Hey, c'est la première partie du chapitre 4. Première partie qui était en réalité prête depuis – ne me tapez pas – ben … Je sais pas, je dirai une semaine après la sortie du chapitre 2 ? Désolée, désolée mais laissez-moi m'expliquer.

En réalité, la première raison pour laquelle je voulais attendre la reprise de la S4 de Teen Wolf est en réalité pour commencer la race de Kate.

Puis est venu le personnage de Mason que j'avais donc planifié d'introduire dans ce chapitre. Donc oui, le chapitre entier est en réalité déjà tout prêt, il me manquait juste de mettre ce personnage pour qui j'ai de grands projets.

Puis est arrivé le trailer, et cet histoire de Benefactor. Vous savez quoi ? J'ai trouvé mon Benefactor. Ce truc m'a donné encore plus d'inspiration pour la suite (résultat : la fanfic est plus longue que prévue).

Mais Jeff Davis est une salope donc je vais être directe, il y a des choses que je vais ignorer dans cette saison :

L'histoire de Braeden (mercenaire oui, payée non, vous verrez pourquoi)

La famille de chasseur hispanique (Cela partait d'une bonne intention mais euh non lol ils craignent)

L'interprétation de Malia (Je n'aime pas leur Malia, c'est une Mary Sue en puissance, c'est pour ça que je vais rendre le personnage plus souple et plus … Cassable pour en faire un bon personnage.
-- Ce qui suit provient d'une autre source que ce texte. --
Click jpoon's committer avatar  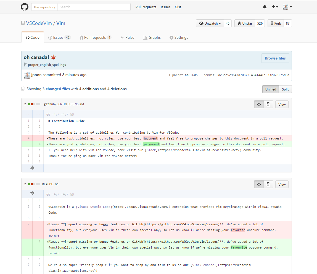click(x=27, y=75)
Pour être franche, je n'aime pas Malia tout court en faite mais par respect pour les fans je vais juste en faire une personne avec des défauts comme des qualités, vous verrez et j'espère que vous aimerez)

Tout le délire were-cheetah remixé à en faire quelque chose de cohérent (Oui car ce qu'ils ont fait avec ça … C'est de la merde, j'attends les lapins-garous avec impatience les gars.)
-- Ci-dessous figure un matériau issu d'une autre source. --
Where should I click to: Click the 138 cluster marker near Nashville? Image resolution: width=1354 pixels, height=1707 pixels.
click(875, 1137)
Vous verrez bien, je veux spoiler personne.

Bon, à la semaine prochaine pour la deuxième partie, si ils mettent le personnage de Mason.

P.S : Quelqu'un peut expliquer à Jeff Davis que faire une intro classe c'est bien mais si c'est faire briller les yeux de ces personnages dans la foule, ça nique un peu le truc du « on doit pas se faire repérer par les chasseurs ». Je veux dire … Vous êtes certains qu'avec la discrétion de ces personnages, y'a que Danny qui aie remarqué qu'ils sont des loups-garous ?

P.S² : Aux personnes à qui je parle en pv sur ce site, vous aurez remarqué que je ne vous réponds plus ... Ce n'est que passager, je fais juste une crise d'anti-socialisme, je répondrai lorsque l'envie de discuter avec des êtres humains me reviendra.